The study investigated the impact of OLN on cognitive function, oxidative stress, neuroinflammation, and renal functions in a mouse model of aluminum chloride (AlCl₃) induced memory impairment. Twenty-five male mice were divided into five groups: group 1 (control) distilled water (10 mL/kg), group II AlCl₃ (100 mg/kg), group III AlCl₃ + OLN (0.5 mg/kg), group IV AlCl₃ + OLN (1.0 mg/kg), and group V AlCl₃ + Donepezil (1 mg/kg). Treatments were administered orally for seven days. Cognitive performance was assessed via Y-maze and open field test.
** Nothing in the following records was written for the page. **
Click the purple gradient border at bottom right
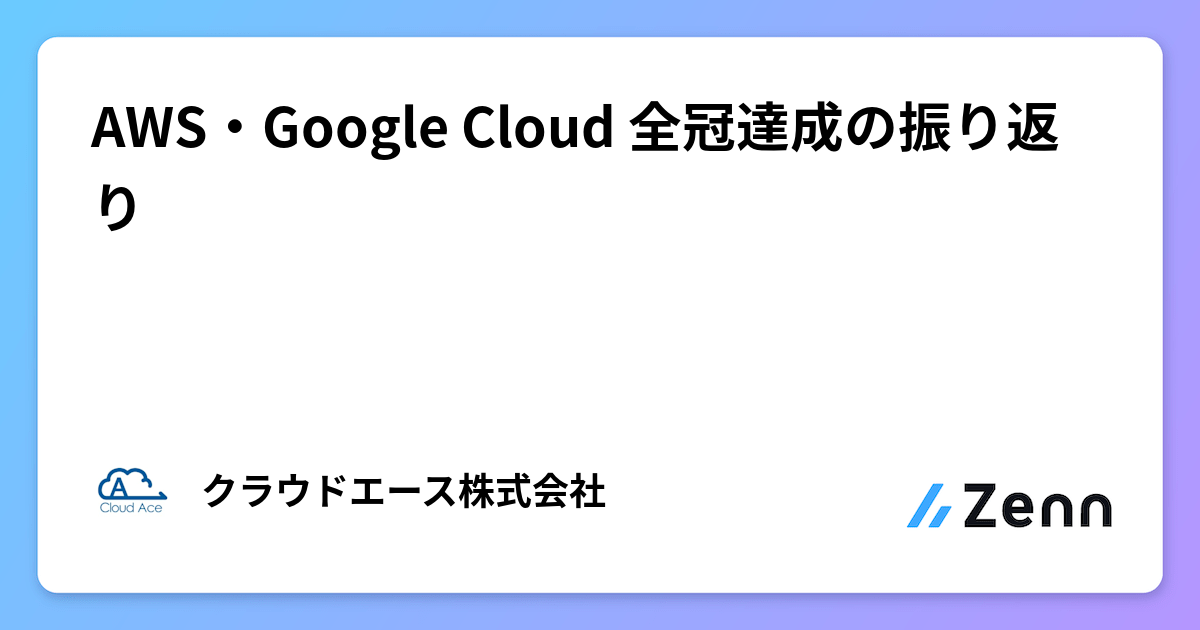This screenshot has height=630, width=1200. pyautogui.click(x=1181, y=611)
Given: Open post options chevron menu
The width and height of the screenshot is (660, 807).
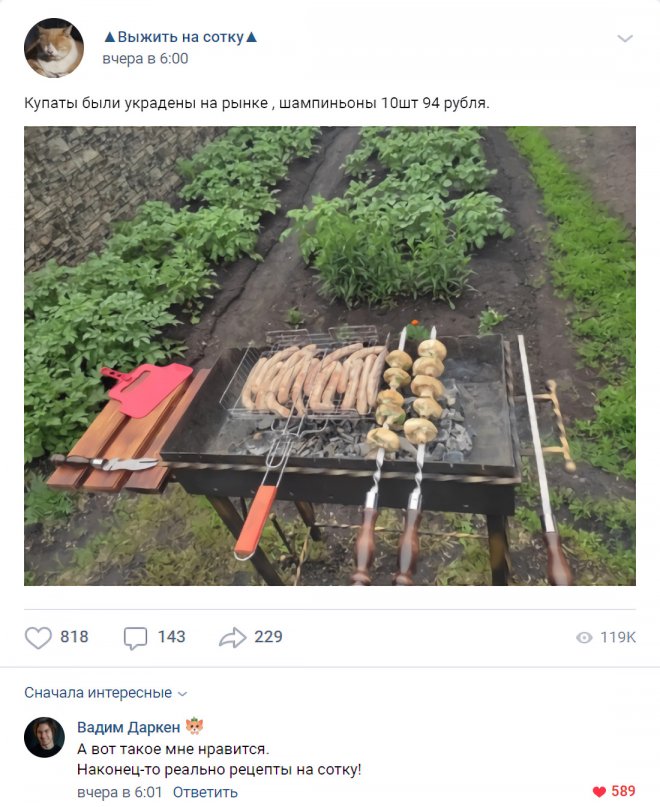Looking at the screenshot, I should pos(625,39).
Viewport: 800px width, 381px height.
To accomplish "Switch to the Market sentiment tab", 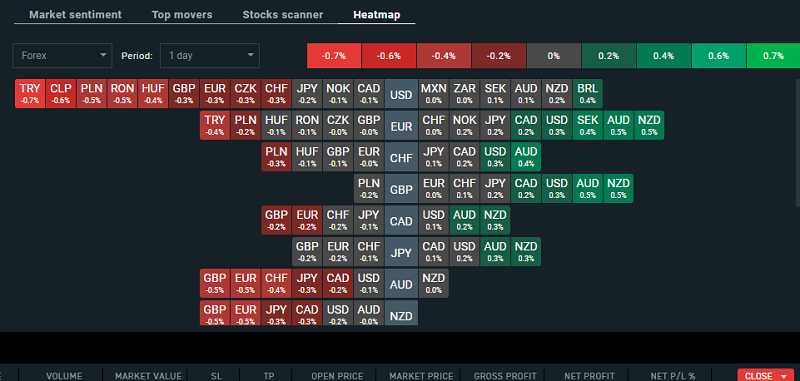I will [x=75, y=15].
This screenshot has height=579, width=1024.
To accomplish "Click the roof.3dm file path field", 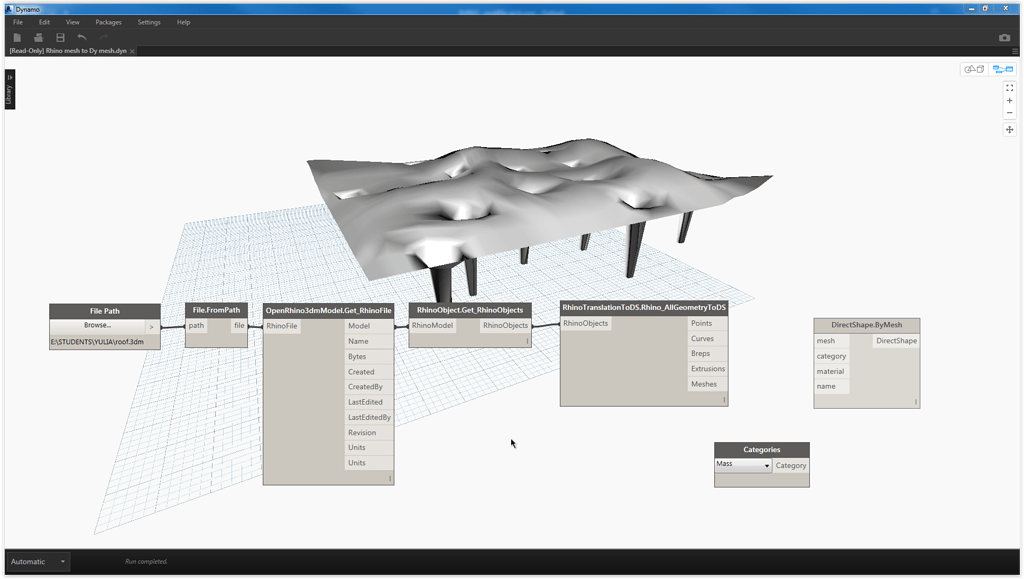I will [x=97, y=342].
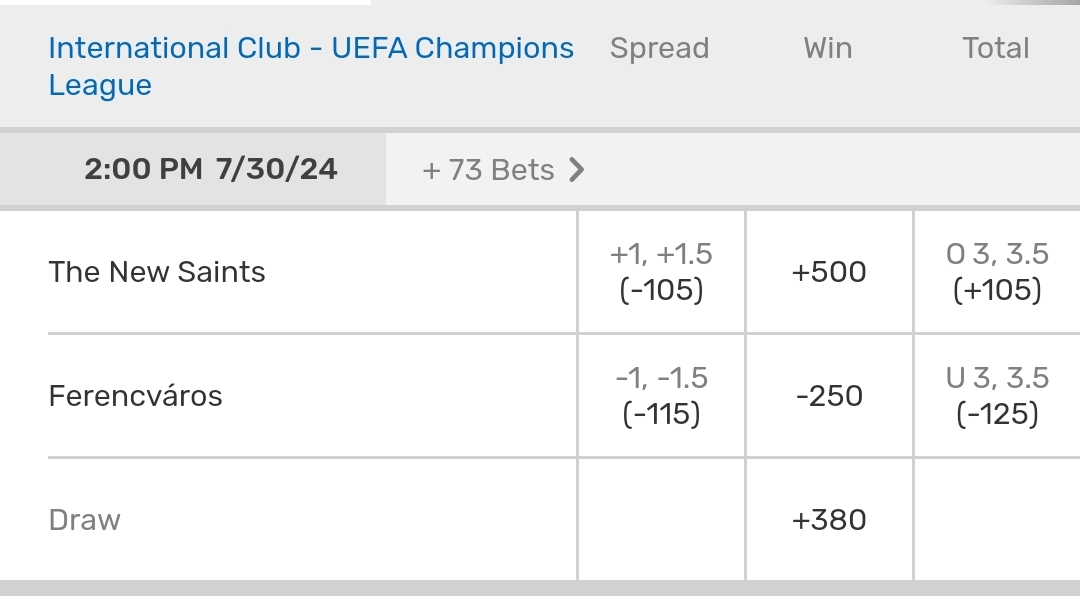Expand the +73 Bets chevron arrow

576,170
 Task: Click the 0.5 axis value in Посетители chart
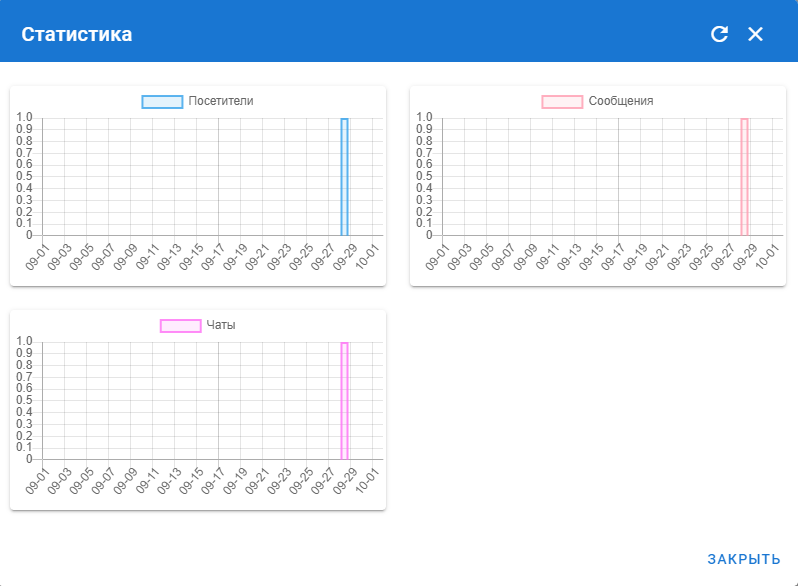click(24, 176)
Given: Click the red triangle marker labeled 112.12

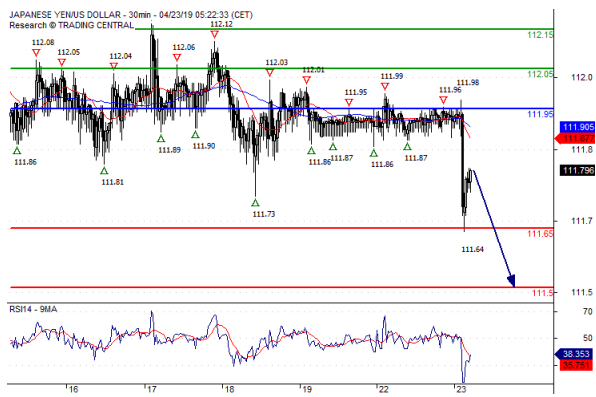Looking at the screenshot, I should (x=214, y=35).
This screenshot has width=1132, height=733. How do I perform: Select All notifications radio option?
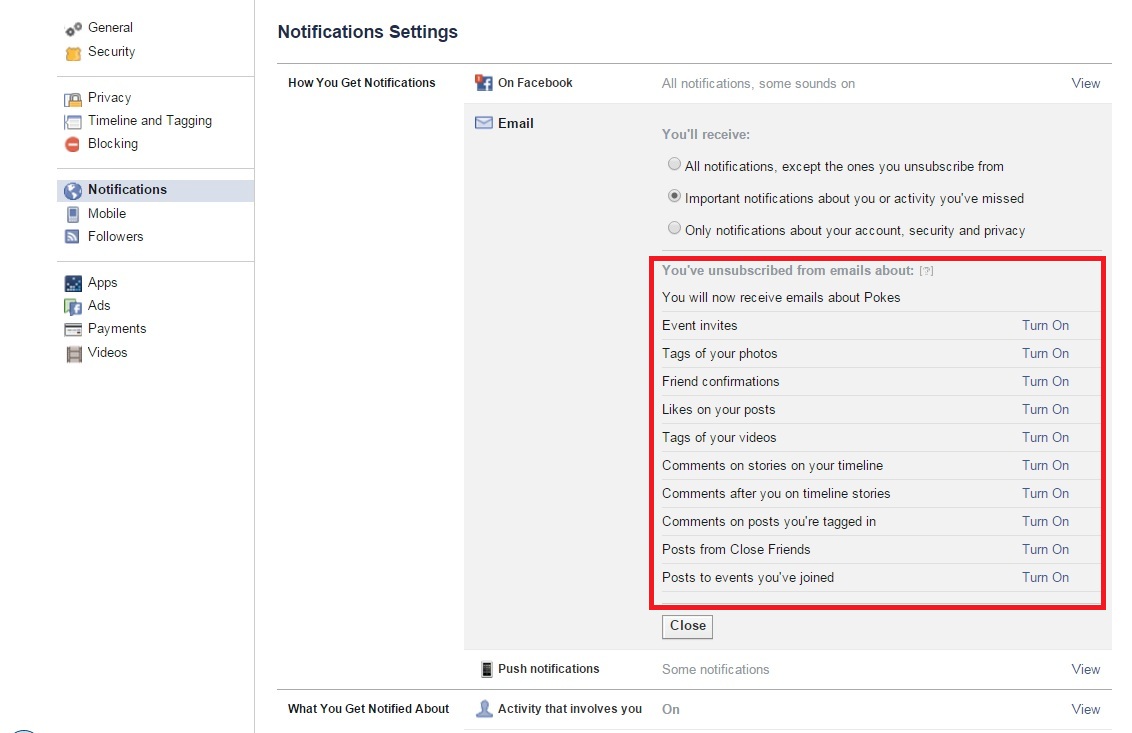click(x=675, y=165)
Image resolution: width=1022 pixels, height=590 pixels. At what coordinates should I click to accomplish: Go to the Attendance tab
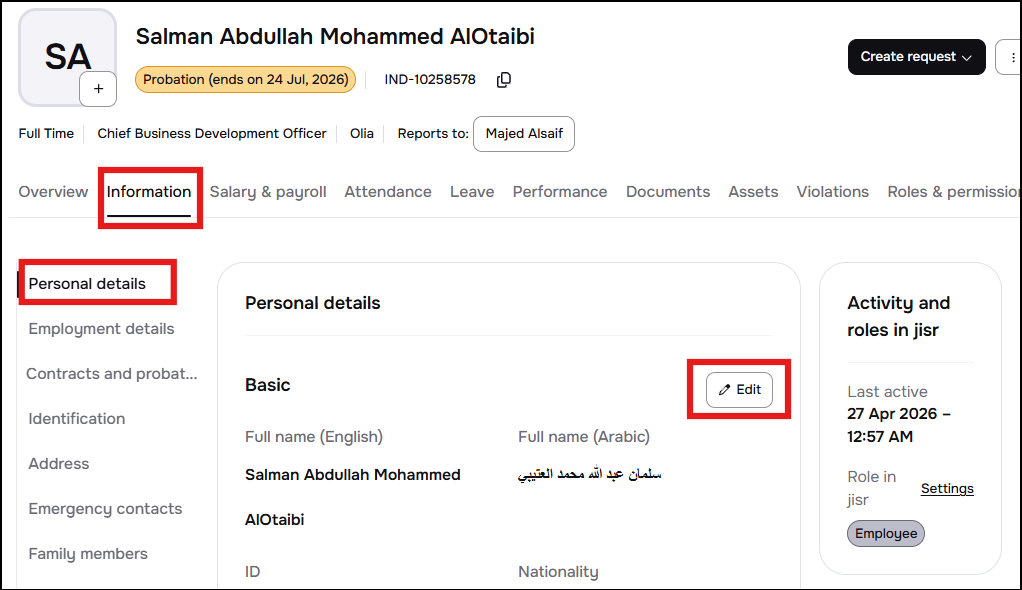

Post-sacrifice, brain and kidney tissues were harvested and analysed for the levels of malondialdehyde (MDA), reduced glutathione (GSH), catalase (CAT), superoxide dismutase (SOD), tumour necrosis factor-alpha (TNF-α), nitrites, urea, and total protein, alongside histological examination of the hippocampus and prefrontal cortex.

Results

AlCl₃ significantly impaired cognitive and locomotor performance, elevated MDA, TNF-α, nitrite, urea levels, and reduced GSH, CAT, SOD and total protein. Histological studies showed that AlCl3 caused neuronal loss in the hippocampus and prefrontal cortex. Findings of the study showed that OLN attenuated behavioural and biochemical changes in a dose-dependent manner, and at a higher dose preserved the neurons and enhanced memory and reduces neuroinflammation with effects to comparable to donepezil.